Working closely with Europol's European Cybercrime Centre, the U.S. Immigration and Customs Enforcement (ICE), Homeland Security Investigations (HIS) and Eurojust, the FBI carried out a massive sting operation that resulted in 17 arrests and the closure of more than 400 online drug markets.

Operation Onymous also seized Bitcoins worth approximately $1 million, 180,000 euros as well as an unknown amount of drugs, gold and silver.

In an interview with Wired, the head of the European Cybercrime Center, Troels Oerting, said his staff hadn't taken full inventory of the sites removed but it included Cloud 9, Hydra, Blue Sky, Pandora, Topix, Flugsvamp, Cannabis Road and Black Market.

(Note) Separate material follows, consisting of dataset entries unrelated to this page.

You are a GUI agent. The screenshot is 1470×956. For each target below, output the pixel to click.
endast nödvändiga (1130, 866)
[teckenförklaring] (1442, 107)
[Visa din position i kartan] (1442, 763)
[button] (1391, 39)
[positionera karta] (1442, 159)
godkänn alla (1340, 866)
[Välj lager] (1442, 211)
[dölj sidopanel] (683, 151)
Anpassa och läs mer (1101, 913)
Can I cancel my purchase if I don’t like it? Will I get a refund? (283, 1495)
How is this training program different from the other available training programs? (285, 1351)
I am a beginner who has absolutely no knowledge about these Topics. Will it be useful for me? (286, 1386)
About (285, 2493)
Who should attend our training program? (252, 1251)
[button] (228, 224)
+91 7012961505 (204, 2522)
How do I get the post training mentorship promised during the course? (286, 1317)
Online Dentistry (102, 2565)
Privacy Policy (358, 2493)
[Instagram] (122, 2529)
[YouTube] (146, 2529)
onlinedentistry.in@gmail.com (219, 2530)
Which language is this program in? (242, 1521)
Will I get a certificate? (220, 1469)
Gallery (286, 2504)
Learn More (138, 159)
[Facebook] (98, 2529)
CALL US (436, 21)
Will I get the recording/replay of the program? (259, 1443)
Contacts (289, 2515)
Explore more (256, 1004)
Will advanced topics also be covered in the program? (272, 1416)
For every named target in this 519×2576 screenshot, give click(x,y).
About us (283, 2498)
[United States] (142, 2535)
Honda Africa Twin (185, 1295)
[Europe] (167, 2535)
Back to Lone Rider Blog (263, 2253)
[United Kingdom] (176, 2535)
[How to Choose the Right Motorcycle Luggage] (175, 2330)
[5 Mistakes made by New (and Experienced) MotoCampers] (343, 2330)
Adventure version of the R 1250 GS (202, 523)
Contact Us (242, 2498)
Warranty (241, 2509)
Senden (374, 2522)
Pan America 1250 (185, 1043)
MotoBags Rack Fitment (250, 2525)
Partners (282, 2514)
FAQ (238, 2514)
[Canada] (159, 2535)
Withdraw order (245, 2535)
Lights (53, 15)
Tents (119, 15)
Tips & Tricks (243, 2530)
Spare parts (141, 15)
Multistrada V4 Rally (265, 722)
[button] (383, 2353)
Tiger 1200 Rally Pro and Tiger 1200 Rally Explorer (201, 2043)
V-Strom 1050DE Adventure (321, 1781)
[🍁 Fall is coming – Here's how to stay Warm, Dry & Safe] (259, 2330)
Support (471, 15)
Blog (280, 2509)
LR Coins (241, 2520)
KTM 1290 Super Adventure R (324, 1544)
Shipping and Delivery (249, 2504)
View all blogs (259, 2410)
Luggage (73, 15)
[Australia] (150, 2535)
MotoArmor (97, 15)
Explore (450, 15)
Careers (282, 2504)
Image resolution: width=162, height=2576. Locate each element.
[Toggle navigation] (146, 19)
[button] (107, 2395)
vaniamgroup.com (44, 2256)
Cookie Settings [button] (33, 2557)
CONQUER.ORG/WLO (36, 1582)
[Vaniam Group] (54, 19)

As the publication points out, law enforcement officials haven't - nor are they likely to - fully disclosed how they managed to track down the darkweb sites. Given the sheer volume of sites caught up in the operation, it's entirely possible that officials may have discovered a new vulnerability in the Tor network.

Oerting said it's something they want to keep for themselves. The way they do it, he said, can't be shared with the whole world because they want to do it again and again and again.

Andrew Lewman, a representative for the non-profit Tor project, downplayed idea of a network vulnerability and said it sounds like old-fashioned police work.